Todos os clientes de planos de saúde empresarial passaram a ter direito a portabilidade para planos individuais/familiares ou coletivos de adesão, inclusive os profissionais demitidos ou aposentados. São eles que costumavam a passar por situações como serem obrigados a sair do plano empresarial para um do tipo individual, podendo perder nessa substituição a carência. A portabilidade ampliou o direito do beneficiário, que poderá escolher outro produto com sua cobertura protegida e sem carência.Para exercer o direito da portabilidade do plano de saúde é preciso seguir algumas regras gerais:


‍• Ano do plano: É necessário que o plano atual tenha sido contratado após dia primeiro de janeiro de 1999 ou ter sido adaptado à Lei de Planos de Saúde. Deve estar ativo e com as mensalidades, pagas.

‍• Carências: É preciso já ter cumprido o prazo de carência do plano atual.

‍• Prazo para portabilidade pela primeira vez: é preciso que tenha contratado o plano há mais de dois anos. Exceção: plano atual enquadrado em regime de Cobertura Parcial Temporária – CPT: mínimo de 3 anos.

‍• Prazo para portabilidade pela segunda vez: é preciso que tenha contratado o plano pelo prazo de um ano.
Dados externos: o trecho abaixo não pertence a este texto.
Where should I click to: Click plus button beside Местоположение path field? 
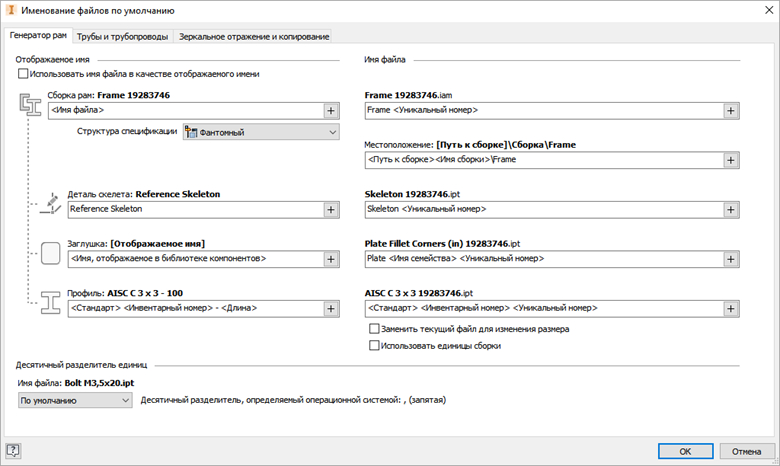[x=731, y=160]
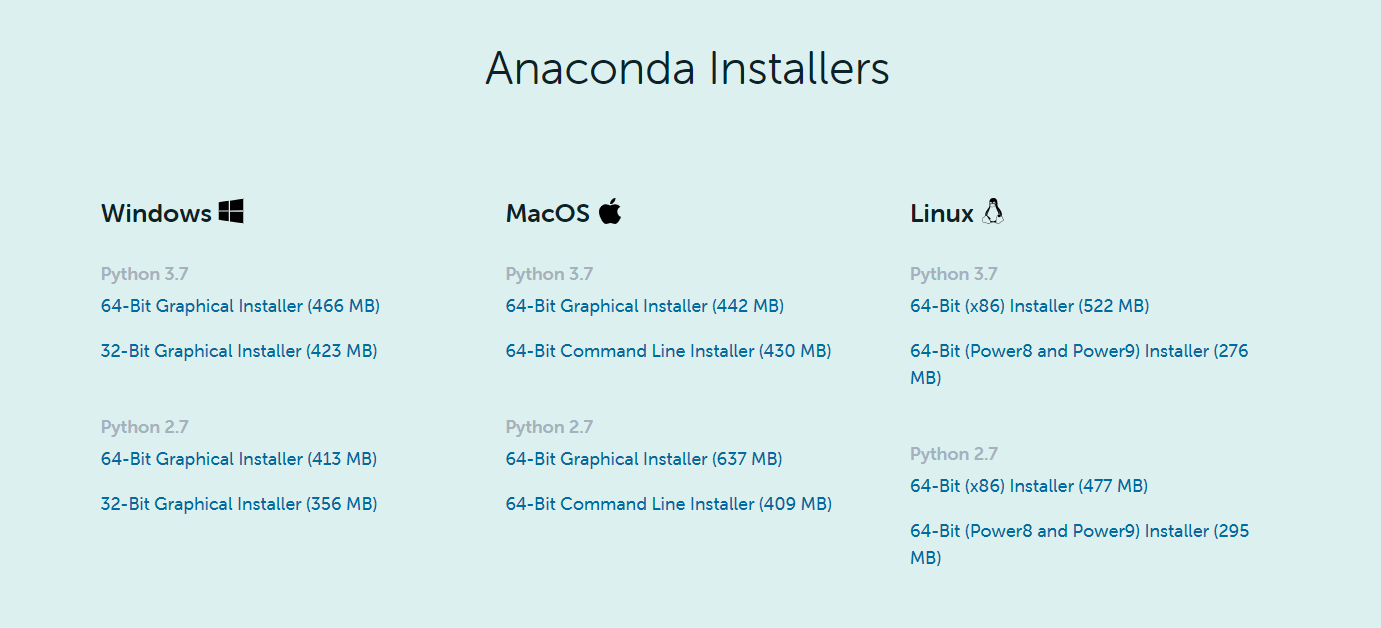Download Windows Python 2.7 32-Bit Graphical Installer
Screen dimensions: 1381x628
[x=239, y=504]

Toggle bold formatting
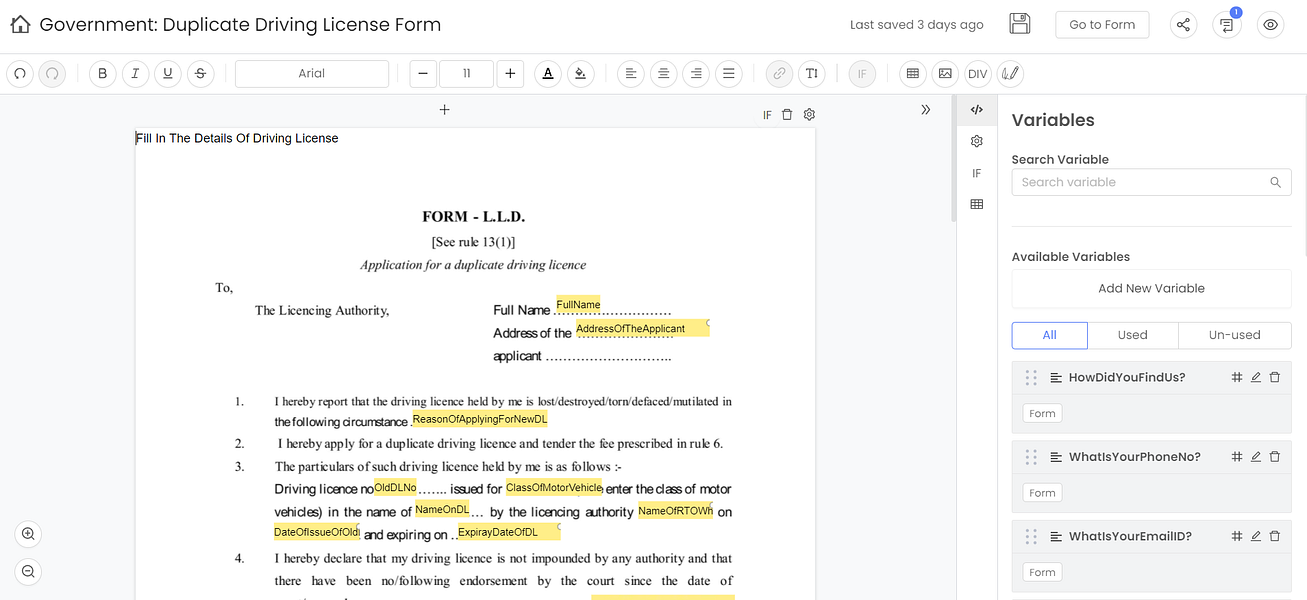[x=102, y=73]
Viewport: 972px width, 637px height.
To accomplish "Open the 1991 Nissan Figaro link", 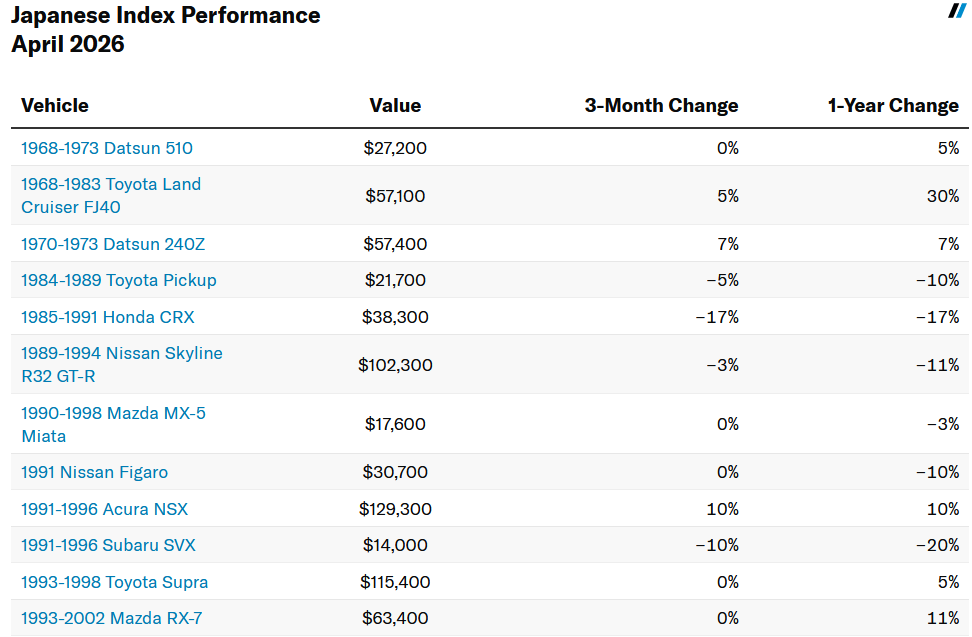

‍• Prazo de Portabilidade para demitidos: 60 dias a partir da data da ciência pelo beneficiário da extinção do seu vínculo com o plano de saúde.


12. Declaração de Saúde

Os planos de saúde solicitam o preenchimento da Declaração de Saúde dos titulares e de seus dependentes antes de formalizar os valores dos contratos empresariais. A Declaração de Saúde é um formulário com perguntas que investiga a preexistência de doenças ou lesões. Esse formulário tem que ser respondido pelo titular do plano que se responsabiliza também pelas respostas de todos os seus dependentes.

Não se deve omitir informações para não ter problemas de atendimento ou a recusa da operadora em um tratamento.

As operadoras e seguradoras podem ajustar o custo de seus planos para determinados clientes (empresas) com base na identificação de titulares/dependentes com preexistência de doenças graves.